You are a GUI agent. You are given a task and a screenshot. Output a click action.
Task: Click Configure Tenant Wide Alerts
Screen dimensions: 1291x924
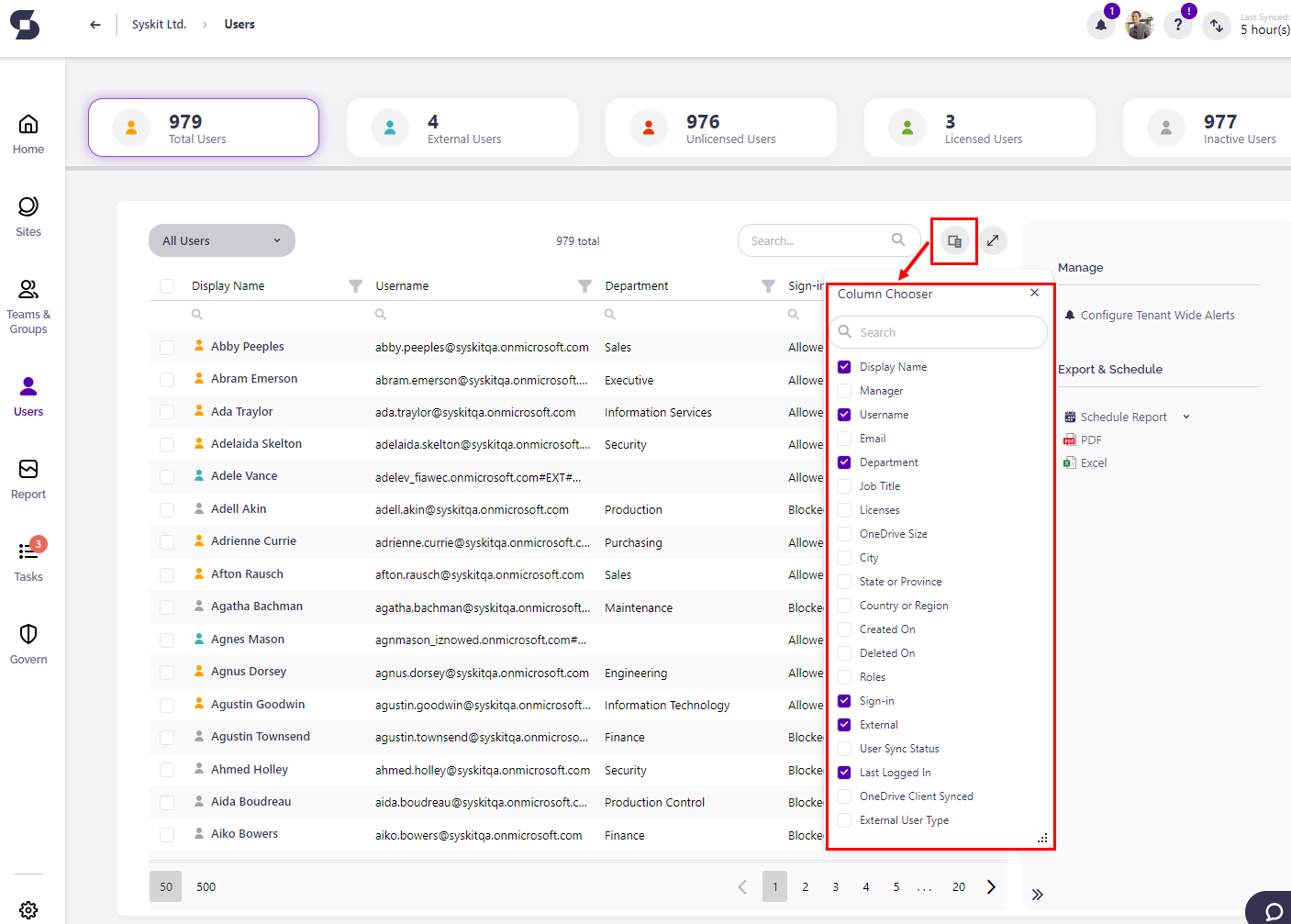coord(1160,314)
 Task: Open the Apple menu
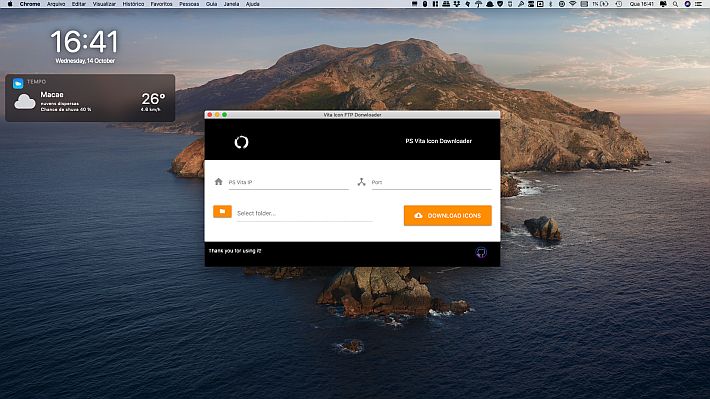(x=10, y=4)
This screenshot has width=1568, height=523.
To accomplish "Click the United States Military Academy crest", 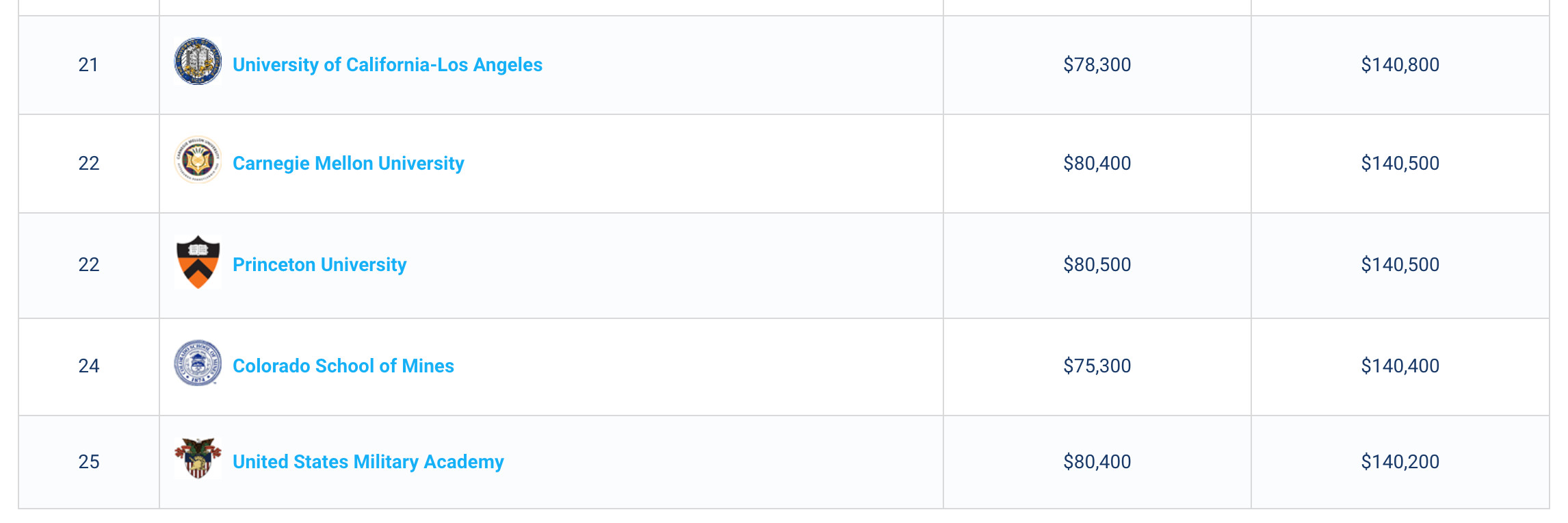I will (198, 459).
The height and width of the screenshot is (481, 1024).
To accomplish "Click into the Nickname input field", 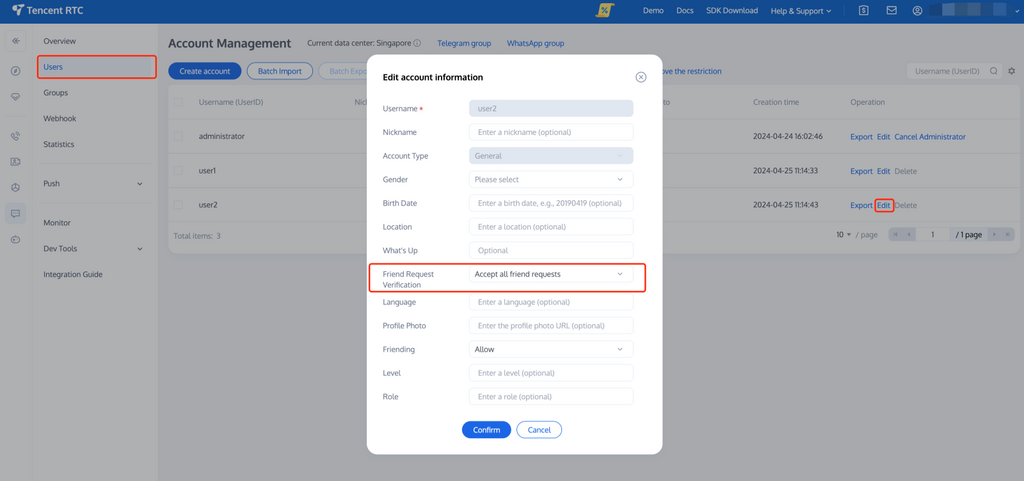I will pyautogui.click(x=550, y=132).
● ● ●
- **Stated problem**
Identify each line in the records above that contains the string "width", and copy those lines in full.

- **The reply**
This screenshot has width=1568, height=523.
The height and width of the screenshot is (481, 1024).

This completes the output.